Numbers nine, eight and seven: The “Telescoping Lightsaber” Darth Vader, Obi-wan Kenobi and Luke Skywalker released as an “Early Bird” set of Kenner Star Wars toys. These figures had a small two piece lightsaber that would emerge from the hollow arms. The two piece lightsaber was easily broken and hard to manufacture, so in later versions of the toys, it was replaced by a one piece lightsaber. Only a few hundred of these figures were ever made. Last estimates are that about 15 of each of these figures still exist in the box.
Number six: Mego Elastic Incredible Hulk is the most sought after of all the Mego Elastics even though nine are currently known to exist making them less rare than the Superman and Batman action figures.
Number five: The Mego Company Elastic Superman of which only 5 or 6 are known to exist.
Number four: The rarest single action figure from the Mego Company is the mint Elastic Batman figure of which only two are known to exist; one sold for over $15,000 dollars in 2006.
Number three: The Robin Mego Figure with the Kresge Card only one known to exist and sold at auction for more than $12,000 dollars at auction in 2006.
Number two: The prototype G. I Joe. There is only one in the world. It cost $200,000 dollar when last sold. It now resides at the Geppi Entertainment Museum in Baltimore. This Joe is 11 ½ inches tall and wears a handmade Olive Drab Sergeant’s uniform with a plastic M-1 “steel pot” helmet.

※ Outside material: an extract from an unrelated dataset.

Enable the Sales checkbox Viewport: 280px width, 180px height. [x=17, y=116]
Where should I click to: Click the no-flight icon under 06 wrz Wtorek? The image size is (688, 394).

Number one: The Vlix action figure from the short lived Star Wars Droid’s Cartoon series. This action figure is so rare no one is sure one even still exists in mint condition. Kenner sold the molds and rights to a Brazilian toy company and this figure was never sold outside Brazil. If a collector can find one loose it would be about $4,000 dollars. If one still exists in the box, it could be worth several hundred thousand dollars.